Un bon disque doit résister à tous les traitements. Orchids les a tous subis...Et remportés.

Je reçois le disque un samedi matin. C’est pas de bon augure, ça veut dire que je vais devoir l’écouter en passant l’aspirateur, l’entendre sans l’écouter. C’est le refrain de Keep a secret qui remporte la mise, ressuscitant le Sly Stone de « Small Talk ».

Deuxième essai. L’après-midi je me refais donc une écoute au calme, ce calme relatif quand on a deux mômes dans un appartement. Mon premier fils de 7 ans trouve ça cool.

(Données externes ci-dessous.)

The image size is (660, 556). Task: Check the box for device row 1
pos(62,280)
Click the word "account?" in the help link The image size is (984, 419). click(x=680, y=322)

Même si je suis né dans les 80’s, je suis un partisan de la multi-concentration. Ce qui veut dire que je suis toujours sur trois supports à la fois, sautant d’un à l’autre. Il faut donc des crochets, des hameçons pour me recentrer, et c’est le cas de Queen of the rue mon desert avec ses chœurs évoquant les Bad Seeds en furie ou encore le Tarantinesque Roses and Venus qui m’aura aussi donné l’envie de réécouter Tito & Tarantula. Question d’ambiance.

Ah oui, un bon disque doit aussi donner envie d’en écouter d’autres.

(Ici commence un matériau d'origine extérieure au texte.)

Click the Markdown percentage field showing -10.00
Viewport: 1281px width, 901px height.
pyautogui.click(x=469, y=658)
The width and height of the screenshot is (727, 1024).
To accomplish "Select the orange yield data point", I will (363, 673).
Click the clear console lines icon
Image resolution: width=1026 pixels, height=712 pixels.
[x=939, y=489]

A ce moment je me dis qu’il est temps de m’immerger, mettre mon casque et écouter l’album intégralement, ce qui implique quasiment dans ma vie actuelle de sortir du temps et de l’espace, ou de m’y retenir. Sûrement la phase la plus dangereuse, parce qu’en vertu de la multi concentration je m’emmerde très rapidement ; un pur produit de mon époque. De par sa durée, sa diversité (14 morceaux qui revisitent autant de mythes), je ne me lasse pas, il m’arrive même de m’emballer, rattrapé encore une fois par des refrains tubesques et des ambiances pour fantasmer mon passé américain. Marrant parce que Rich Deluxe est un anglais vivant à Nancy. Un peu de schizophrénie, je crois.

A ce moment-là je suis convaincu que j’aime le disque mais je ne saurais dire si ce sera durable car il lui reste un ultime test, la véritable épreuve : la bagnole.

Zappeur en mouvement, la voiture pour moi c’est comme le cinéma pour un publicitaire. Un des rares moments où je sois totalement réceptif, bien que j’aie acquis une technique pour changer de disque même dans les ronds-points (attention, ça demande une bonne maîtrise du genou gauche). J’aime prendre des détours, et soyons clairs, un disque qui me fait prendre la route la plus courte aura une durée de vie très limitée. Rich Deluxe m’a fait prendre des détours, transformé mon Kangoo en Cadillac et le pont d’Argancy en Golden Gate Bridge. J’ai roulé, vu l’asphalte se déformer, je l’ai remis au début et écouté en entier.

Rallonger le temps ou lui rendre la valeur qu’il a perdu est un tour de force. En me faisant le coup de la british invasion qui fait un détour américain, il m’a également donné envie de lire ses textes tout aussi kaléidoscopiques que la musique. Et à l’instar de celle-ci, un bon texte en appelle d’autres. J’y ai retrouvé ce Londres que personne ne chante mais que certains ont écrit (Peter Ackroyd, Alan Moore), des références obscures cachées sous l’artwork serein de ce disque trimballant son lot de saleté et cadavres tel un malade mental prenant l’apparence trompeuse de la normalité comme le fit Hawksmoor dans la pierre.